Saturday, September 19, 2009

100 years young

Off today to the centenary of my former parish, St Christopher's, Blenheim South (Marlborough). It's a tricky centenary to explain!

It's not the centenary of the beginning of ministry in the locality (1906), or of the Parish of Blenheim South (formed in 1989), or of the current church building (built 1984).

It is the centenary of the opening of the Redwoodtown Sunday School building, which later was named St Christopher's, and still later was burned down, then replaced by the current modern church. For many years the ministry on this site was part of the ministry of the Parish of Blenheim, which at one stage had four church buildings in four different parts of Blenheim, Marlborough.

Sunday School teaching, the foundation of this particular church, began near to the current site in 1906. I personally know of no other church whose beginnings so distinctively lie in children's work!


Lifting The Rock said...

So, how about a bit of commentary now that the Supreme Court of South Carolina has completely destroyed the position of the Diocese of South Carolina? It appears that the parishes own their property, not the Diocese, or the National Church. Another wind blowing against the "Lawrencian Oak." Please.

Peter Carrell said...

Hi Lifting the Rock
My (fast) reading of the situation is that, in some cases, parishes may be adjudged to own their own property.

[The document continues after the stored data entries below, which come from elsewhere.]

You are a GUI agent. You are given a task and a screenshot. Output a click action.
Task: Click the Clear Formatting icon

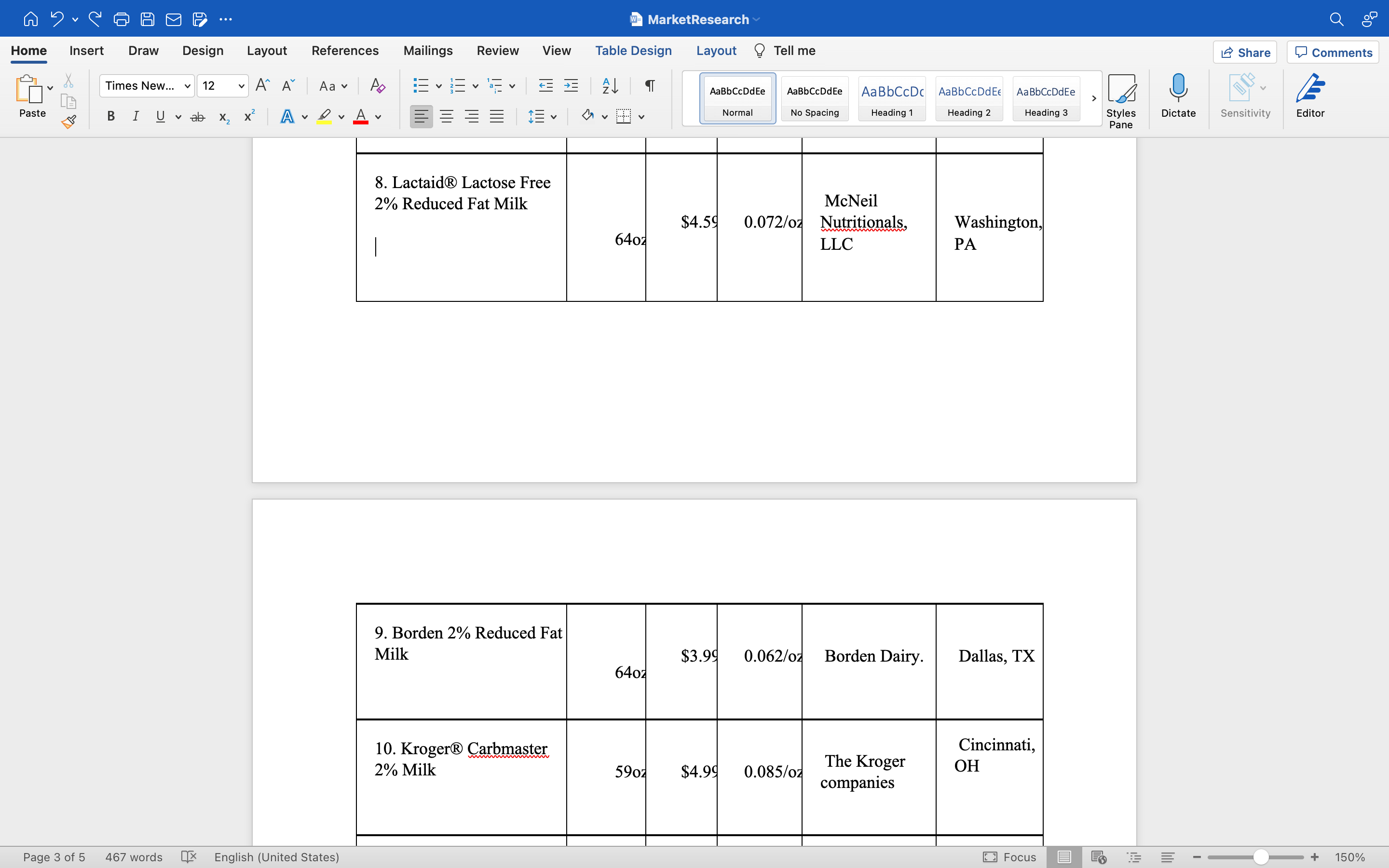tap(377, 86)
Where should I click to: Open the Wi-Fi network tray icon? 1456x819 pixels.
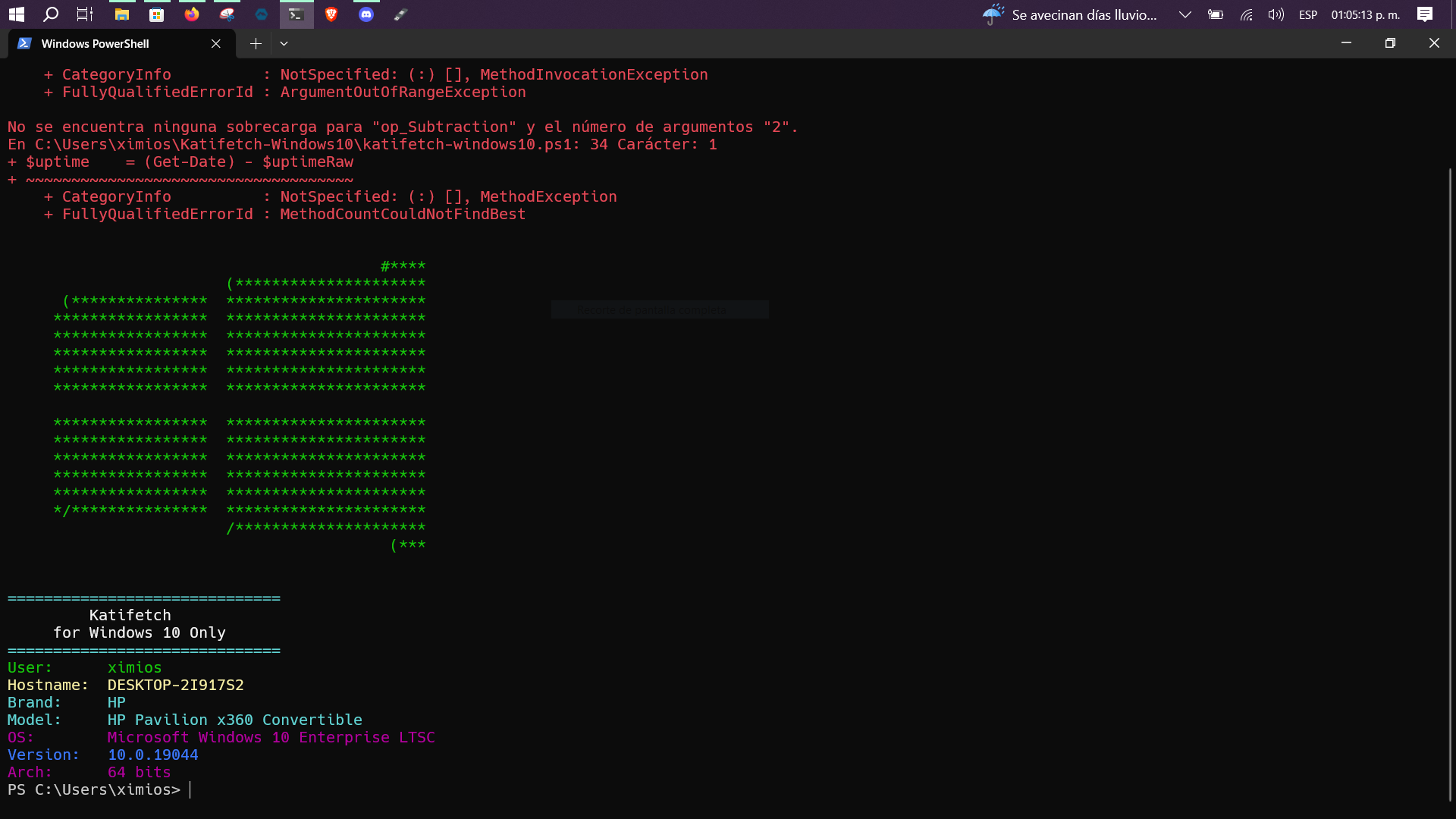click(1246, 14)
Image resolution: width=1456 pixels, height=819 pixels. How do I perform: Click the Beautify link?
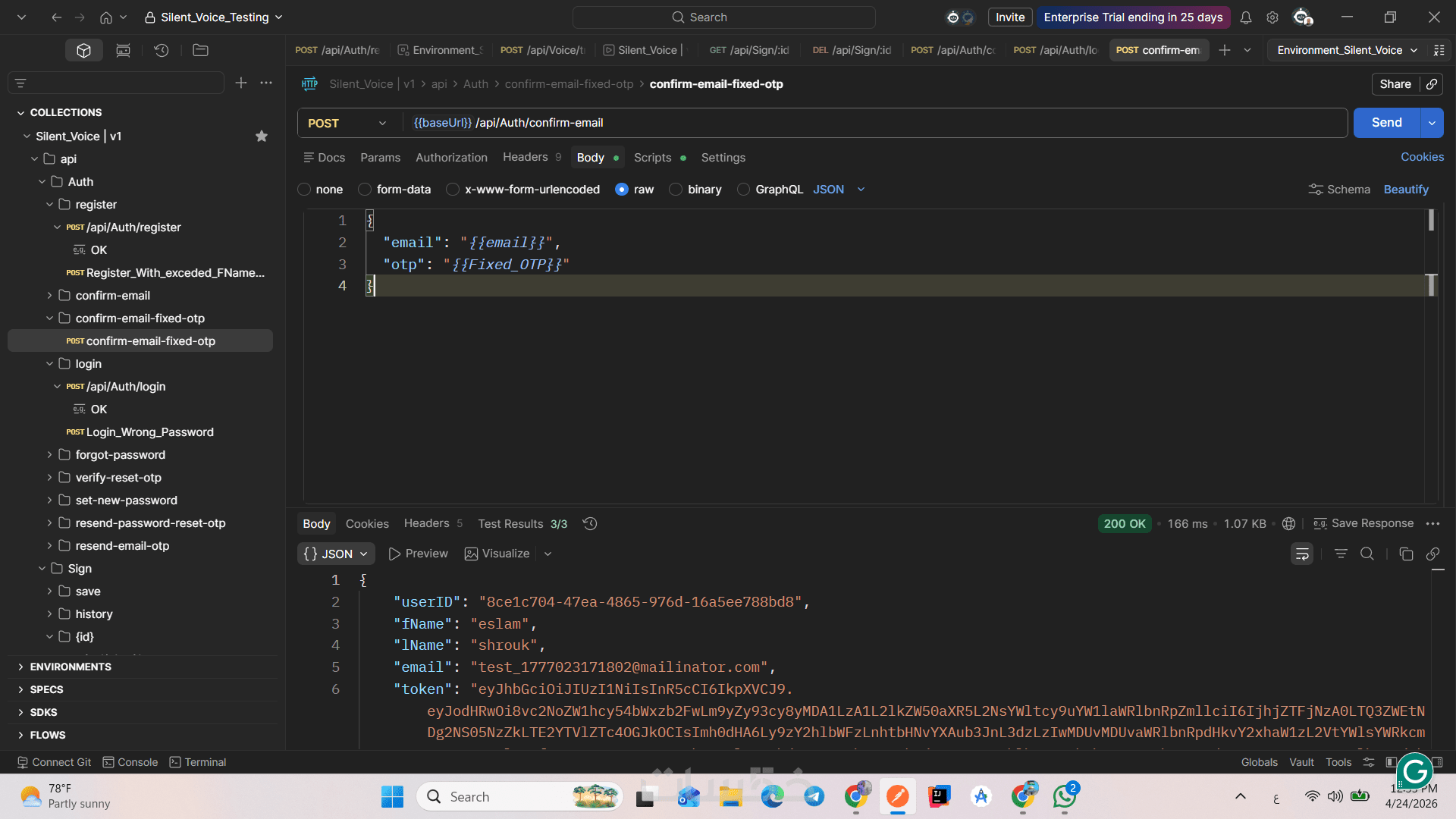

The Lawrencian Oak is being buffeted!

In general terms, Anglicanism, not being a 'congregationalist' church, prefers state and church law to support diocesan ownership of church property (at least) ... in different places national ownership may be a factor, but a lot tends to ride on dates of formation ... parish, diocese, national church ... and variations in trust law from era to era and place to place. That the Diocese of South Carolina may have lost or 'lost' one parish would not necessarily means that its 'position [was] completely destroyed', any more than any other diocese.